- Education: Tisch School of the Arts
- Occupation: Television journalist
- Years active: 1985–present
- Employer: National Security Agency
- Known for: Former CNN Washington, D.C. correspondent
- Title: Chief of Strategic Communications

= Kelli Arena =

American television journalist

Kelli Arena is an American television journalist known as a former Washington, D.C., correspondent for CNN.

She is the chief of strategic communications for the National Security Agency.
Arena was formerly the Executive Director of the Global Center for Journalism and Democracy at Sam Houston State University, and held the Dan Rather Endowed Chair.
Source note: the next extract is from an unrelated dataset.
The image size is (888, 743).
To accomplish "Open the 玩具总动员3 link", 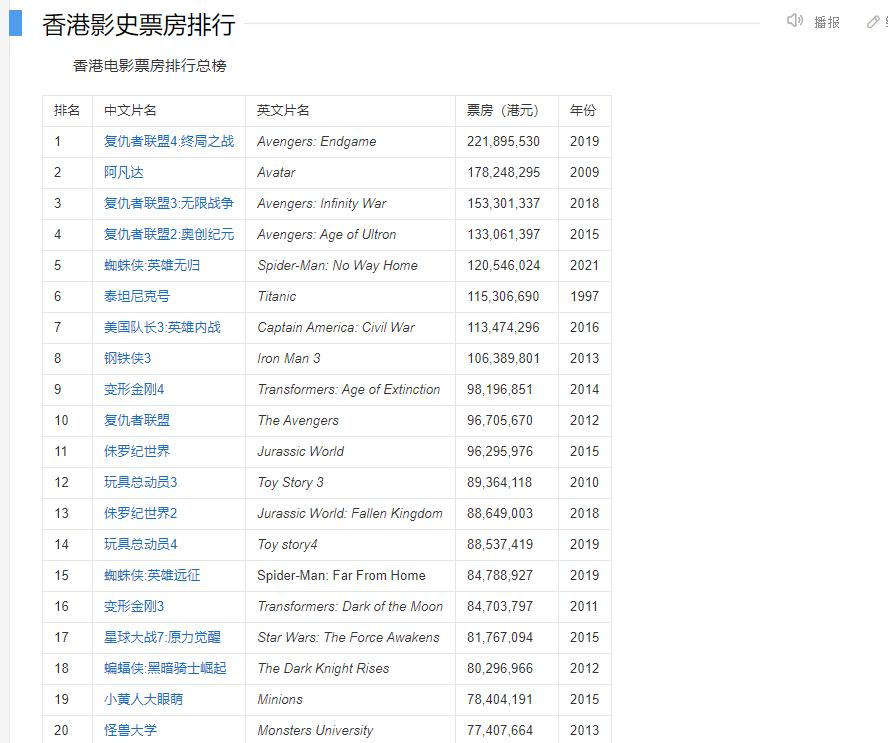I will 140,482.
She also owned her own communications firm RKC Solutions.

==Career==
Arena started with CNN in 1985 as a production assistant. In 1989 she was named the executive producer of daytime programming for CNN financial news. In 1990, she produced the program Moneyline with Lou Dobbs. In 1991, she went to work for CNN in London as an executive producer for the program World Business Today. She returned to New York in 1992 and was named News Director for all of CNN's financial programming.

She started her on-air career in London as a business reporter in 1993, later moving to Tokyo in 1994. In 1995 Arena moved to Washington DC covering U.S. government news as a business reporter. Arena was promoted to Justice Correspondent in 2000.

She had reported for CNN programs American Morning, The Situation Room, and Anderson Cooper 360°.

She left CNN in January 2009.

She appeared as a panelist on truTV's In Session.